As he sailed away leaving a wobbly wake
I hoped he had not many stops left to make
He got close to shore and he soon was aground
But the dolphins proceeded to pull him around
And I heard him exclaim as he sailed out of sight

“Merry Christmas to all, and to all a goodnight!”

Sunday, December 23, 2012

Practice Makes Perfect

A bunch of the Sunfish sailors wanted to get together and have a practice race before Christmas. Being the Sunfish Fleet Captain, Dave came up with the Holiday Warm-Up Regatta. To add a little spice to the race, he decided to make it a LeMans start from the Nathan's Bay Beach on the Sea of Abaco. This means that the Sunfish all line up on the beach with their sails down, and the sailors have to run down to their boats at the starting signal, hoist the sail, and push the boat out into deep water, in order to start the course. This worked well since we had no race committee boat, and it was really fun to watch.

Ready to run!

Our starting signal was this super loud cannon!

Time to hoist the sails and push the boats out into the breeze.

Off they go.

The sailors varied in age from a couple of spry 70 year olds to an 11 year old junior sailor (who came in 4th!). This made us wonder if we should rename the event  "Are You Faster Than A 6th Grader?"

At the finish, the racers had to beach their Sunfish and run back up to the starting line, with lots of cheering and encouragement as each competitor arrived. Dave did really well and came in second out of eight boats, which proves that practice makes perfect...well, almost!

Friday, December 21, 2012

Launching of the Rage

The past several days have seen a flurry of activity at Lighthouse Marina and Boatyard, preparing the Abaco Rage to be put back in the water. Dave, Jim, and Will worked a whole day on repairing the mast step, reinforcing it with an aluminum plate and fiberglass work. This is where the mast sits on the keel.

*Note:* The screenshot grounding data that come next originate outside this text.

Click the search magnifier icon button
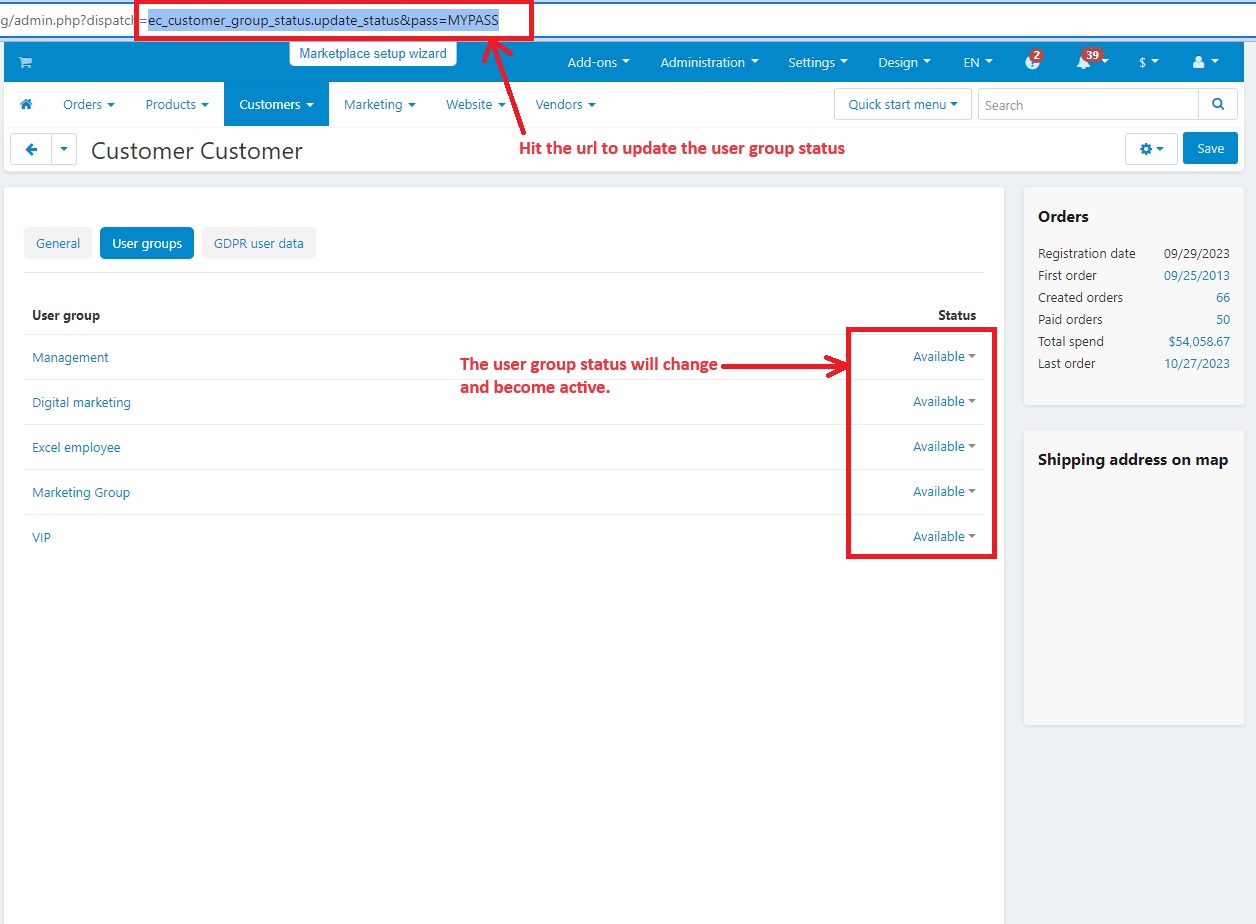 click(x=1217, y=104)
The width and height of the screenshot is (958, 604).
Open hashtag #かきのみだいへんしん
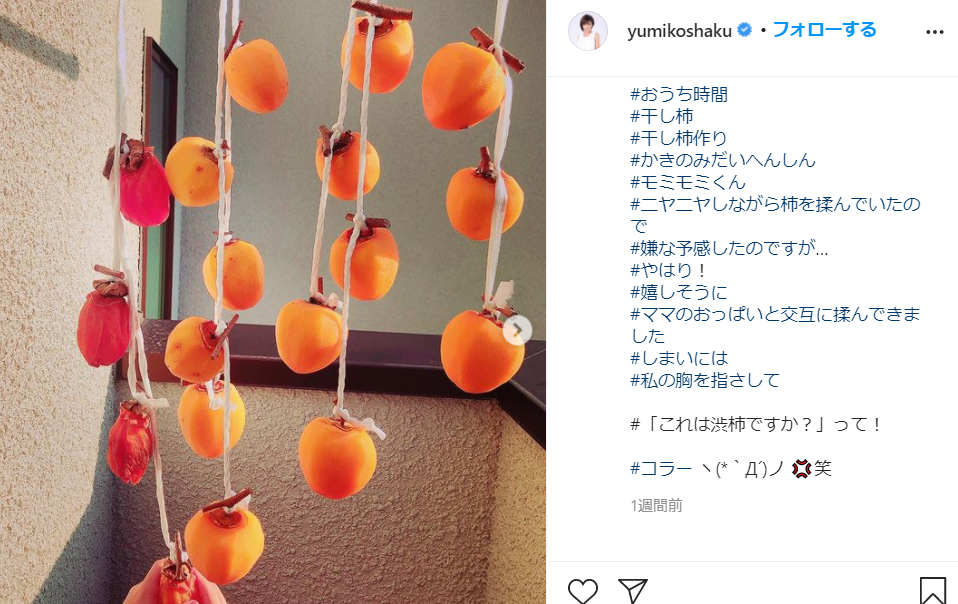pos(723,160)
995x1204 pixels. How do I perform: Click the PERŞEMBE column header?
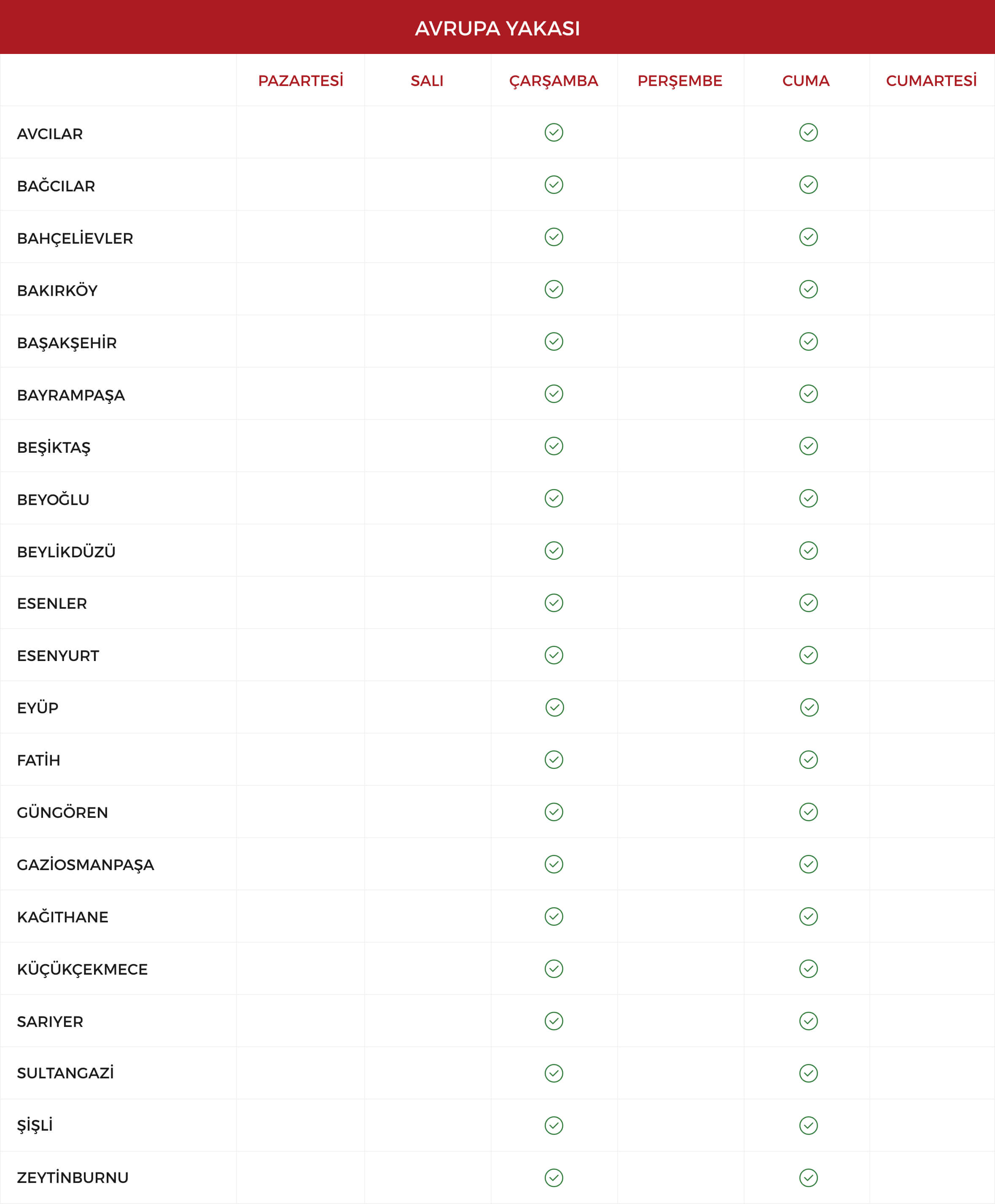coord(680,81)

The area that they have to work in is so small. Here is Jim under the deck sistering the sheer clamp.

They also had to put a bushing in the rudder gudgeon.

Yesterday was launch day and the Rage was picked up with straps attached to the forklift.

Then it was placed in the water in the travel lift well.

Next came the hard part of raising the 60 ft. mast. Normally the freight boat would do this with its crane, but today it was unavailable due to the amount of supplies being delivered (I've never seen it that full...Christmas rush time). Instead, the mast was tied to the forklift and lifted into place.

 It took a bit of maneuvering to get it in the right spot.

Meanwhile Dave held the headstay towards the stern, so that the mast couldn't fall forward.

Then it was time to sort out all the lines, stays, and shrouds.

The headstay ended up getting fouled around the top of the mast, so Rich tried lassoing it from up on the forklift.
Unfortunately that didn't work, so Dave had to once again go up in a bosun's chair and straighten it all out. It took several hours to rig everything, all the while, the bilge pump was going on every few minutes. The crew said that it takes about a week for the wood to swell up after being on dry land all summer.

What a great experience it was, watching the whole launch process. Even the boatyard manager exclaimed about how launching and rigging the Rage is like no other sailboat that he's dealt with before.

Now it proudly floats on its mooring in the harbor, ready to start racing in the Hope Town Sailing Club's winter regattas.